Boxing out, identifying coverage assignments, winning puck battles
This area of Sergachev’s game is his most glaring weakness, and the hardest one to remedy. Even though he is listed as 6’3” and 223 lbs. on ESPN, forwards who are shorter and lighter were consistently able to outmuscle him for shots in the slot on rebounds and deflections. Too often Sergachev was late to rotate, allowing weak-side forwards to pot goals on the backdoor because he was a step or two behind and failed to tie them up.
Sergachev can be guilty of shadow defending, but not challenging, a puck-carrier, and his inability to separate the opposing forward from the puck can lead to Tampa Bay getting hemmed in its own end for long stretches. Near the end of the season he tried to be more aggressive in front of the net and beneath the goal line, and instead of being repelled from the puck by its possessor he committed a penalty trying to assert his physicality. If there is one lesson to be taken away by the Lightning from this postseason, it is that they need to be able to win puck battles and play physically in a disciplined fashion. Likewise, Sergachev needs to find the right dial. A good defenseman dismantles an offensive opportunity legally.
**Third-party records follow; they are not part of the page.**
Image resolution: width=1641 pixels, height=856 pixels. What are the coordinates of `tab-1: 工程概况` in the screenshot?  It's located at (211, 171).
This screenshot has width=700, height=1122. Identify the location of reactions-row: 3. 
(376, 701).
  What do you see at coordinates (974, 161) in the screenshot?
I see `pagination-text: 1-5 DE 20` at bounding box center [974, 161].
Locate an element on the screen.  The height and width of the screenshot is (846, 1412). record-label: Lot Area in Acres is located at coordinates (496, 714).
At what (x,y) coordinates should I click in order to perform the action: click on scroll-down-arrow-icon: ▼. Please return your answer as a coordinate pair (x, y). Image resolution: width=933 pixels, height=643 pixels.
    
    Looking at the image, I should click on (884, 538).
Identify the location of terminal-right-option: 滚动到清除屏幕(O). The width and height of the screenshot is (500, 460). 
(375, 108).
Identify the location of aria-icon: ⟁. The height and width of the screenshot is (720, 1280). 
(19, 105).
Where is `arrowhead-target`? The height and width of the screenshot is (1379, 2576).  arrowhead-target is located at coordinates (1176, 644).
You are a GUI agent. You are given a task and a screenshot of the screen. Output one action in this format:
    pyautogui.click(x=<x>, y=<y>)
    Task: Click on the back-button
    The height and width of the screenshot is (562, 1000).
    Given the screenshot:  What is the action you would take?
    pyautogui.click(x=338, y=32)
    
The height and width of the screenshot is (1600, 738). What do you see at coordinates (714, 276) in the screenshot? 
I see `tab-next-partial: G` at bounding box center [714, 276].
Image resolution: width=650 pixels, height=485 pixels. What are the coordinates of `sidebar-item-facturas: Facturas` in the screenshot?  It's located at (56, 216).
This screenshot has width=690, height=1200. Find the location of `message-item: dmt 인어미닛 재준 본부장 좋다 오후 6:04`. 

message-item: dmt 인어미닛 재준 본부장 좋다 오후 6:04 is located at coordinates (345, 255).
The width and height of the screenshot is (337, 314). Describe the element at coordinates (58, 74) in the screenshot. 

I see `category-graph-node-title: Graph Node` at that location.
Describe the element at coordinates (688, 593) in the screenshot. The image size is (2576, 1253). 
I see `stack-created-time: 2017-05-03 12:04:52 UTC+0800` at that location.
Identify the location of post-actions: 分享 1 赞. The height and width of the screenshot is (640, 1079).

There are few players, let alone defensemen, who can accelerate like Sergachev with the puck. His ability to pull away from the opponent with just a few strides is striking. Which is why it is hard to believe Sergachev will not live up to his potential. He is still so young, and skating is the single most important skill for a defenseman, especially in today’s NHL. His mobility with and without the puck enables him to be a playmaker from the back end.
Defensive awareness and a sharpened focus can be taught. But skill can’t be. Sergachev has too hard a shot and is too fast to give up on. Nevertheless, watching his progression in 2019-20 as he creeps toward 300 games at the NHL level will be revealing.